• _Task 1_
In the scientist profile, during which years was Dr. Granger president of the Arthritis National Research Foundation board?
• _Task 2_
Return the part of the scientist profile between "As the director" and "for these diseases.", inclusive, copied word for word.

• _Extracted text_
<<<<
SCIENTISTS SPOTLIGHT

Dr. Gale “Morrie” Granger (1937 – 2018) is a former grant recipient of the Arthritis National Research Foundation. Early in his career as a researcher at the University of California, Irvine, Dr. Granger received funding from ANRF to study the immunological processes occurring in the tissue destruction observed in Rheumatoid Arthritis. This early research ultimately led to the discovery that the white blood cells present in the joints of RA patients induce the tissue destruction by releasing molecules termed cytokines. This finding, in turn, led to the recent development of agents that block cytokine activity and hold great promise for therapy for patients with this debilitating disease.

 

Dr. Granger was a Professor of Immunology at the University of California, Irvine, since 1967 and a consultant to numerous hospitals, research institutes and the National Institutes of Health (NIH). He served on the Arthritis National Research Foundation board of directors beginning 1990, including as president from 1997-99. It was his vision and guidance that led to the establishment of ANRF’s Scientific Advisory Board in 1998.

 

As the director of a multi-disciplinary, multi-institutional research program, Dr. Granger was responsible for supervising basic research in cancer and autoimmune disease, and for conducting clinical trials in patients. This program was designed to bring basic and clinical scientists together with the objective of understanding how the body’s immune system causes the tissue destruction observed in autoimmune diseases and how it interacts with cancer cells. The results of these basic studies are then employed to design and test new methods of therapy for these diseases.
>>>>
• _Supplied information_
<<<<
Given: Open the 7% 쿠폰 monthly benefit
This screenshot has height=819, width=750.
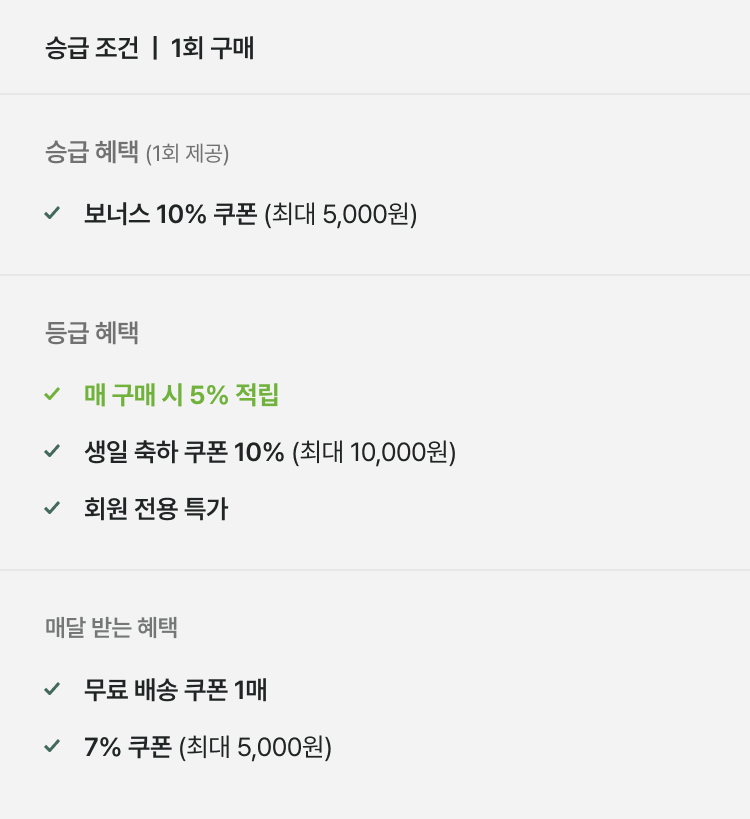Looking at the screenshot, I should (x=128, y=747).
>>>>
• _Reply 1_
1997-99

• _Reply 2_
As the director of a multi-disciplinary, multi-institutional research program, Dr. Granger was responsible for supervising basic research in cancer and autoimmune disease, and for conducting clinical trials in patients. This program was designed to bring basic and clinical scientists together with the objective of understanding how the body’s immune system causes the tissue destruction observed in autoimmune diseases and how it interacts with cancer cells. The results of these basic studies are then employed to design and test new methods of therapy for these diseases.